Cloud Infrastructures, Services, and IoT Systems for Smart Cities. Second EAI International Conference, IISSC 2017 and CN4IoT 2017, Brindisi, Italy, April 20–21, 2017, Proceedings

Research Article

Fog Paradigm for Local Energy Management Systems

  • @INPROCEEDINGS{10.1007/978-3-319-67636-4_18,
        author={Amir Javed and Omer Rana and Charalampos Marmaras and Liana Cipcigan},
        title={Fog Paradigm for Local Energy Management Systems},
        proceedings={Cloud Infrastructures, Services, and IoT Systems for Smart Cities.
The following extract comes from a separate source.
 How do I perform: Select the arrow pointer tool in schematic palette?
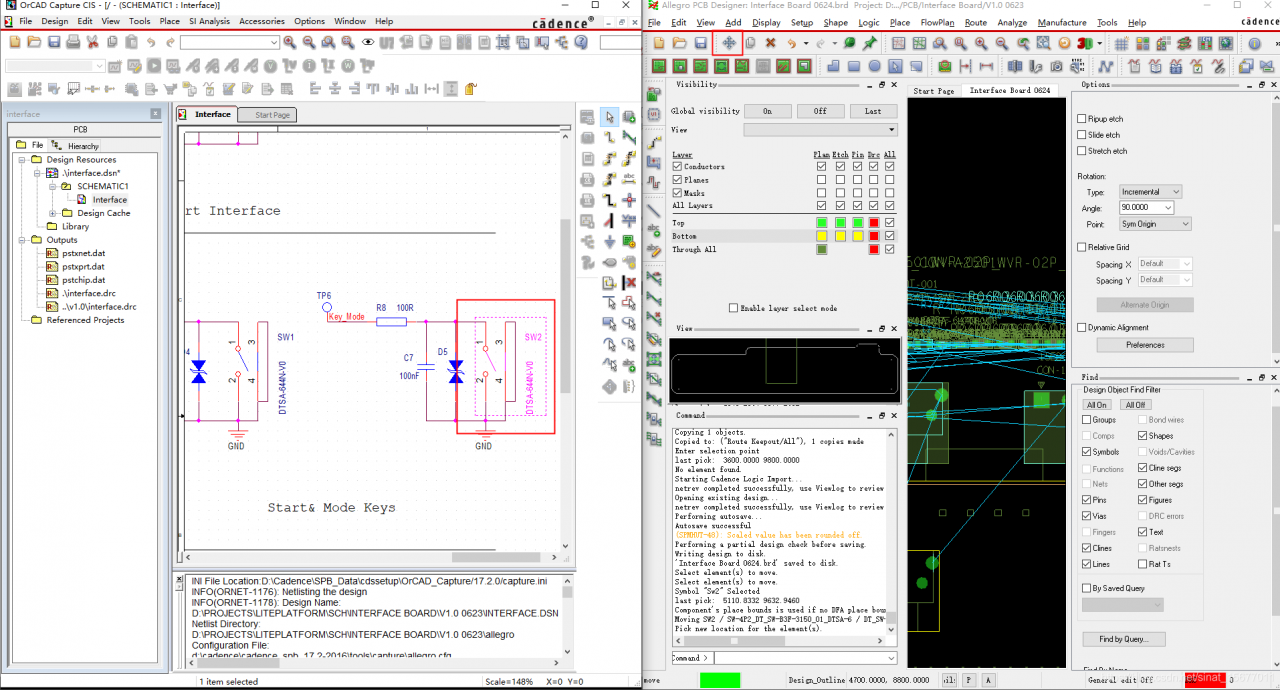pos(609,117)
Second EAI International Conference, IISSC 2017 and CN4IoT 2017, Brindisi, Italy, April 20--21, 2017, Proceedings},
        proceedings_a={IISSC \& CN4IOT},
        year={2017},
        month={11},
        keywords={Distributed clouds Fog computing Energy management Built environments},
        doi={10.1007/978-3-319-67636-4_18}
    }
    
  • Amir Javed
    Omer Rana
    Charalampos Marmaras
    Liana Cipcigan
    Year: 2017
    Fog Paradigm for Local Energy Management Systems
    IISSC & CN4IOT
    Springer
    DOI: 10.1007/978-3-319-67636-4_18
Amir Javed1,*, Omer Rana1, Charalampos Marmaras1, Liana Cipcigan1
  • 1: Cardiff University
*Contact email: javeda7@cardiff.ac.uk

Abstract

Cloud Computing infrastructures have been extensively deployed to support energy computation within built environments. This has ranged from predicting potential energy demand for a building (or a group of buildings), undertaking heat profile/energy distribution simulations, to understanding the impact of climate and weather on building operation. Cloud computing usage in these scenarios have benefited from resource elasticity, where the number and types of resources can change based on the complexity of the simulation being considered. While there are numerous advantages of using a cloud based energy management system, there are also significant limitations. For instance, many such systems assume that the data has been pre-staged at a cloud platform prior to simulation, and do not take account of data transfer times from the building to the simulation platform. The need for supporting computation at edge resources, which can be hosted within the building itself or shared within a building complex, has become important over recent year. Additionally, network connectivity between the sensing infrastructure within a built environment and a data centre where analysis is to be carried out can be intermittent or may fail. There is therefore also a need to better understand how computation/analysis can be carried out closer to the data capture site to complement analysis that would be undertaken at the data centre. We describe how the Fog computing paradigm can be used to support some of these requirements, extending the capability of a data centre to support energy simulation within built environments.